Confinement : La France sait-elle ce qu’elle fait ?

Vus la pénurie de masques de protection, de tests de dépistage et le manque de décisions logiques depuis le début de l’épidémie, on est en droit de se demander si le gouvernement avait réellement un plan de crise en cas de pandémie. Un comble lorsque l’on sait que la France ne traverse pas sa première épidémie. Certaines d’entre elles ont même été bien plus meurtrières, dont la grippe en 1969 qui avait occasionné dans les 30.000 morts.

Dessin de Christophe Peschet, prêtre du diocèse de Séez (Orne)

Même les mesures de déconfinement, prévu à partir du 11 mai, manquent de clarté. Les représentants de l’Etat se sont exprimés tour à tour pour affirmer, au final et à la limite du bégaiement, que le déconfinement sera très progressif, sans donner les détails de cette étape pour le moment. De toute évidence, nos dirigeants ne savent absolument pas comment va se dérouler le déconfinement.

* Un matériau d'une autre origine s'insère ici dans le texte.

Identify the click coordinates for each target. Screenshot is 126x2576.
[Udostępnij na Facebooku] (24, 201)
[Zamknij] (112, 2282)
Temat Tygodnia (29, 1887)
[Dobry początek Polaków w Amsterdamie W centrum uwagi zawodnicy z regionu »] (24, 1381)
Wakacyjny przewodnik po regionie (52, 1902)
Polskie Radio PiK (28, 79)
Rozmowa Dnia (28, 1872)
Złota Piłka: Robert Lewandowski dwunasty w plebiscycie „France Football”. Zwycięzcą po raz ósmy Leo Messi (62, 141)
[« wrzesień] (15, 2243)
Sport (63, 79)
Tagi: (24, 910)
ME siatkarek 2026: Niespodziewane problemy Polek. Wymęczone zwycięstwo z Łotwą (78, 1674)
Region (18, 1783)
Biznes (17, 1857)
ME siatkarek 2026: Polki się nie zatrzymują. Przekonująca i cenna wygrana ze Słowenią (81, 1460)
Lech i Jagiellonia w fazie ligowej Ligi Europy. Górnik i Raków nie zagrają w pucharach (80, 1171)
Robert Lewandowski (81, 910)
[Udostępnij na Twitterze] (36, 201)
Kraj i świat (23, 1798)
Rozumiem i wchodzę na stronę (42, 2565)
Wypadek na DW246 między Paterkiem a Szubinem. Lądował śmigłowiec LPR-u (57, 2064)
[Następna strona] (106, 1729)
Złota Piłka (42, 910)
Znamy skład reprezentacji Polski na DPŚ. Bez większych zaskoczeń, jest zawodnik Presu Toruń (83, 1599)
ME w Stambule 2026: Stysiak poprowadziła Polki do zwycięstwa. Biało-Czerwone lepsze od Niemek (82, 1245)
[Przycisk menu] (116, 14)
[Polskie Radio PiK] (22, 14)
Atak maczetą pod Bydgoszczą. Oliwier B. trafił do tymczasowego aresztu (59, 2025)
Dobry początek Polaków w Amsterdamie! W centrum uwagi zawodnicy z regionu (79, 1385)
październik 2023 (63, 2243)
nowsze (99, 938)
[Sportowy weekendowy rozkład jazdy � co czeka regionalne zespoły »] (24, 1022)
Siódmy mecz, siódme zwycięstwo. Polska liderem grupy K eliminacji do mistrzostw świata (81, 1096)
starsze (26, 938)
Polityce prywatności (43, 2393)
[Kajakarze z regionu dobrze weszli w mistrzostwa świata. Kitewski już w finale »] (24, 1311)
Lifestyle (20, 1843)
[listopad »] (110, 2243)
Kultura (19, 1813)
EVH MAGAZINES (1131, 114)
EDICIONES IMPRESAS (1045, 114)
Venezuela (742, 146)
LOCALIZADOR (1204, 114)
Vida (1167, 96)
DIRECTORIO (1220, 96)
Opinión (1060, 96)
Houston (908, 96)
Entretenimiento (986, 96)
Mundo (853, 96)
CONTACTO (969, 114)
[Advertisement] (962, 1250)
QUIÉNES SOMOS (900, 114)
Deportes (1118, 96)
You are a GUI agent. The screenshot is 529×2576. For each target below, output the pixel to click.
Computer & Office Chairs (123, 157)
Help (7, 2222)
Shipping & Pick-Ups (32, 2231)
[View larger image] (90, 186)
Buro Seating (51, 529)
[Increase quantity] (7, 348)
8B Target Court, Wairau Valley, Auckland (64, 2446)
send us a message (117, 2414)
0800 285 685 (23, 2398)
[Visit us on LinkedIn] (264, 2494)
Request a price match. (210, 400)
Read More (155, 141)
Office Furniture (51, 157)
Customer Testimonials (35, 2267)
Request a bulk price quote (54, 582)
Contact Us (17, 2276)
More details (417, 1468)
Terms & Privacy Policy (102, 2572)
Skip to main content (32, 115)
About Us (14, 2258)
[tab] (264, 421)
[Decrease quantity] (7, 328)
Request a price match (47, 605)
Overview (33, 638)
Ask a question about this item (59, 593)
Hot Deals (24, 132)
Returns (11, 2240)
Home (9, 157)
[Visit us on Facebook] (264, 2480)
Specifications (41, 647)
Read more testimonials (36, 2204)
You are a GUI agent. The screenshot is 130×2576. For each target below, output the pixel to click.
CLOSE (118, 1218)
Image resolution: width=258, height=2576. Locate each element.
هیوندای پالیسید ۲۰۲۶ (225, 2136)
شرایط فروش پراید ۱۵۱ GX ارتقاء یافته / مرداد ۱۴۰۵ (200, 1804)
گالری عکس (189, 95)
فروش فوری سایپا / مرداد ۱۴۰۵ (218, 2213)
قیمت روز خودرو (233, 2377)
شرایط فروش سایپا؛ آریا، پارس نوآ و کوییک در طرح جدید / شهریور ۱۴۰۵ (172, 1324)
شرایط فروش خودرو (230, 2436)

On pourrait expliquer l’aspect nébuleux de leur discours par la distance qui nous sépare de la fin du confinement. Mais ce qui est certain, c’est que le déconfinement français ne peut que s’annoncer plus incertain qu’en Allemagne qui, au contraire délivre un message clair. Les commerces de moins de 800 m² commencent d’ailleurs à rouvrir, sauf lieux culturels et bars en raison d’une situation encore trop fragile.

Tests de dépistage : la France se fait moucher par l’Allemagne

La différence de stratégies adoptées par les deux pays depuis le début de l’épidémie est flagrante. L’Allemagne effectue entre 300.000 et 500.000 tests de dépistage par semaine alors que la France n’en fait que 140.000 par semaine. Notre gouvernement estime même que le dépistage des personnes ne présentant pas de symptôme est inutile.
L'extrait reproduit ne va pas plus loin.